Com a aposentadoria de Luís Roberto Barroso, anunciada na semana passada, o julgamento poderá ocorrer com apenas dez ministros, caso a nova indicação à Corte ainda não tenha sido aprovada.
Precedentes contrários ao vínculo trabalhista
O STF já possui decisões anteriores que afastam o reconhecimento do vínculo empregatício em plataformas digitais. Em dezembro de 2023, a Primeira Turma entendeu que motoristas da Cabify atuam de forma autônoma. Na ocasião, Alexandre de Moraes ressaltou que a autonomia dos trabalhadores deve ser preservada, e foi acompanhado por Cármen Lúcia, Luiz Fux e Cristiano Zanin.

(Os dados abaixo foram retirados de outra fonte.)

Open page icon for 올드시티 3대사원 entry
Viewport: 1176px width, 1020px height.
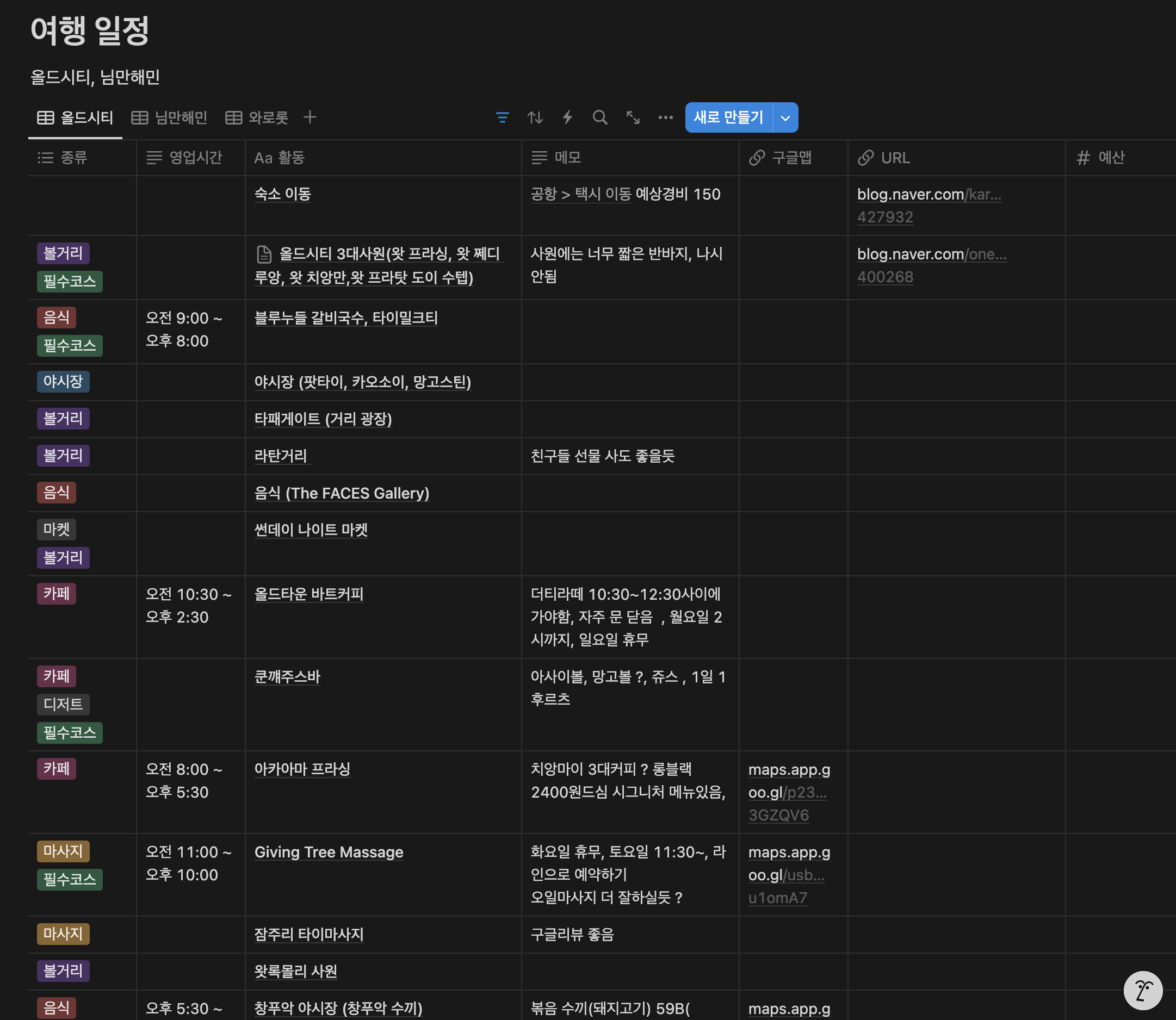(x=264, y=254)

Em fevereiro de 2024, a mesma turma derrubou, por unanimidade, decisão do Tribunal Superior do Trabalho (TST) que reconhecia vínculo entre um entregador e a Rappi. Flávio Dino, ainda não empossado na época, não participou desses julgamentos. Em declarações anteriores, ele defendeu que disputas trabalhistas deveriam tramitar primeiro nas instâncias inferiores e criticou o uso de reclamações constitucionais para reverter decisões pró-trabalhador.

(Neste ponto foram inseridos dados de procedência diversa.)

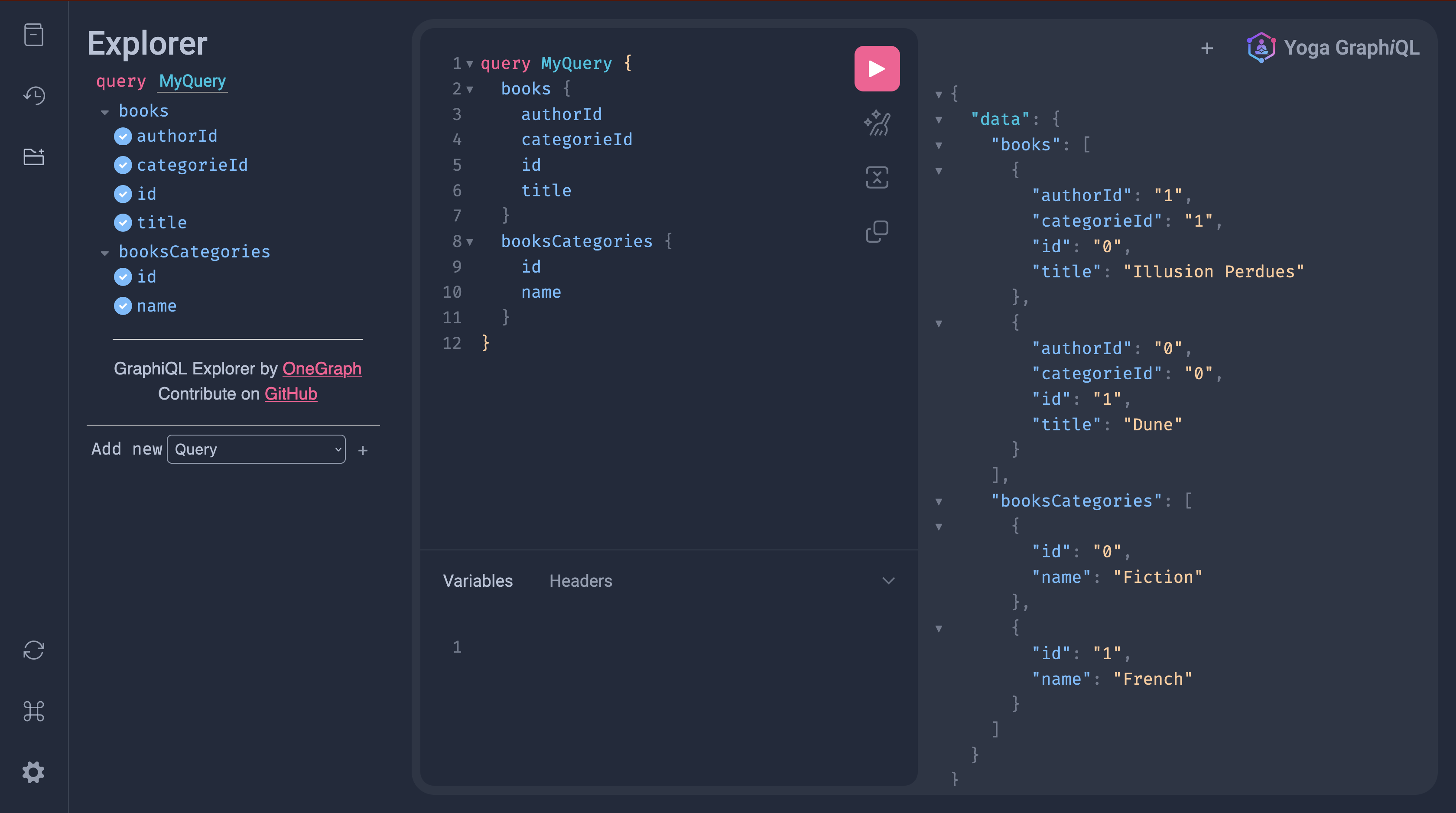This screenshot has width=1456, height=813.
Task: Collapse the books tree in the Explorer
Action: (x=104, y=111)
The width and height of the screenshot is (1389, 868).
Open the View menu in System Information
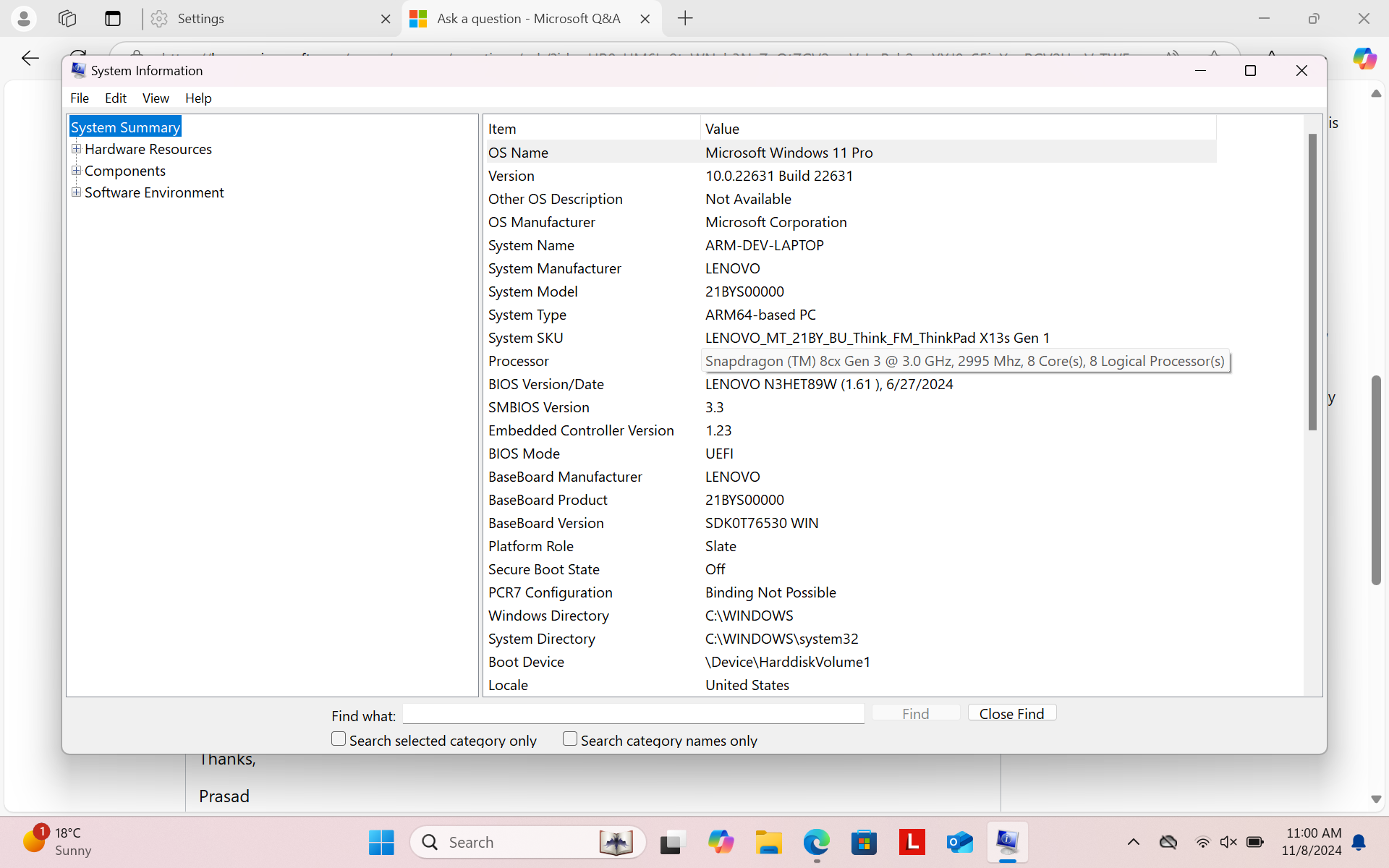tap(156, 98)
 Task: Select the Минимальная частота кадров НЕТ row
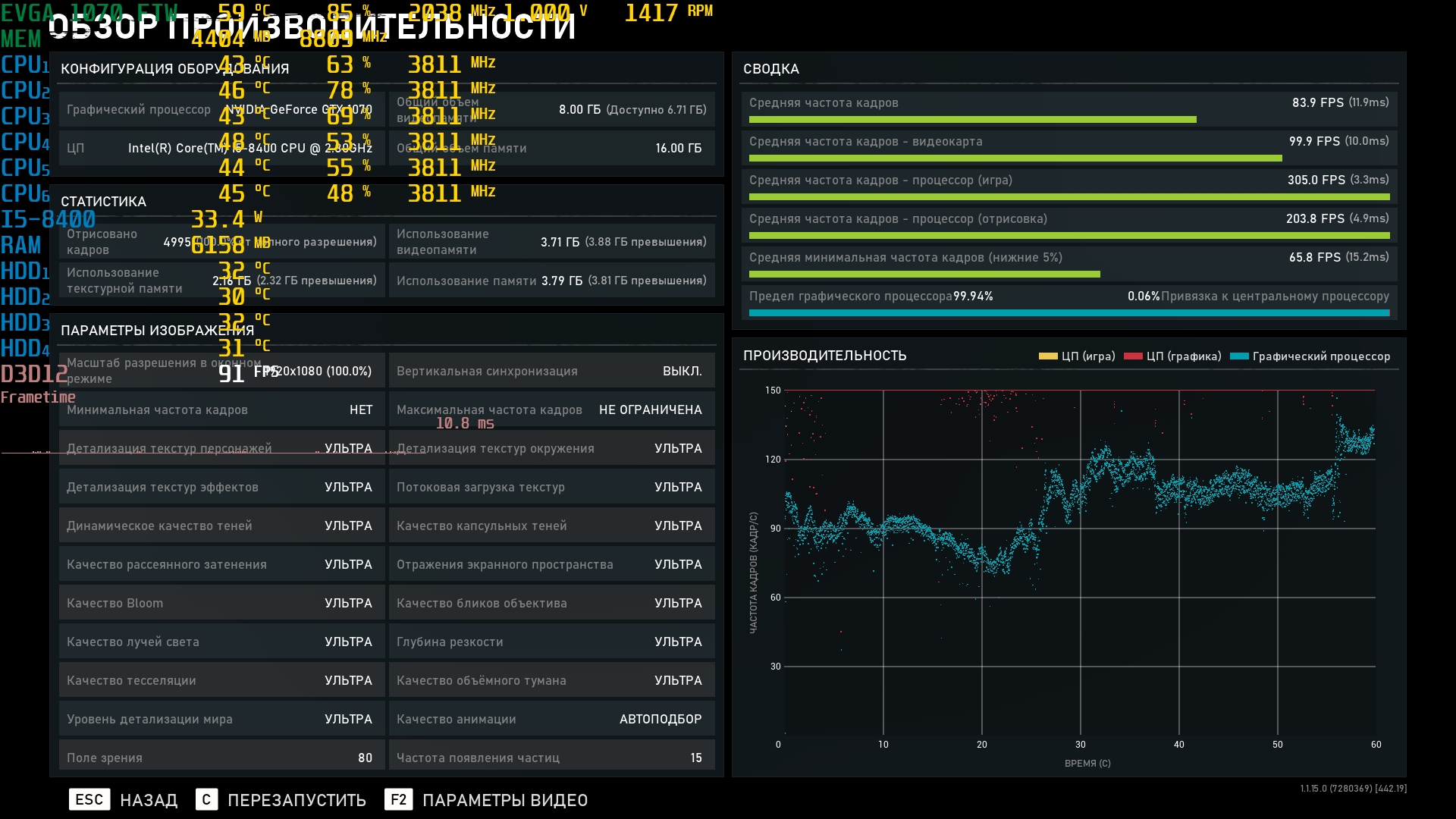point(221,410)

O primeiro voto de Dino no STF foi justamente a favor do reconhecimento da repercussão geral do tema da uberização, agora levado ao plenário por Fachin. Embora ainda não tenha sinalizado sua posição final, há expectativa de que o ministro se alinhe ao presidente.
Terceirização e pejotização moldam o cenário atual
Em 2020, o plenário do Supremo reconheceu a legalidade da terceirização e de outras formas de divisão de trabalho entre pessoas jurídicas, sem vínculo formal de emprego. Fachin, Marco Aurélio Mello, Ricardo Lewandowski e Rosa Weber ficaram vencidos — os três últimos já aposentados.
A maioria formada por Alexandre de Moraes, Luís Roberto Barroso, Gilmar Mendes, Luiz Fux, Cármen Lúcia, Dias Toffoli e Celso de Mello consolidou a posição favorável à terceirização.
Mais recentemente, Gilmar Mendes determinou a suspensão de todas as ações que discutem a chamada “pejotização” — quando empresas contratam profissionais como pessoas jurídicas em vez de assinar carteira de trabalho. O ministro criticou decisões da Justiça do Trabalho que reconhecem vínculo nesse modelo, alegando que elas restringem a “liberdade de organização produtiva” e desrespeitam entendimentos anteriores do Supremo.
Decisão sobre a “uberização” definirá o futuro das relações de trabalho
Os precedentes sobre terceirização e pejotização indicam o rumo que o STF pode seguir no julgamento da uberização. No centro do debate está a questão fundamental sobre o alcance dos direitos trabalhistas fora do modelo da CLT e a definição dos limites entre autonomia e subordinação no mercado de trabalho contemporâneo.
Independentemente do resultado, o julgamento marcará o início da gestão de Fachin com um tema que simboliza o desafio de equilibrar a modernização das relações produtivas e a proteção social no país.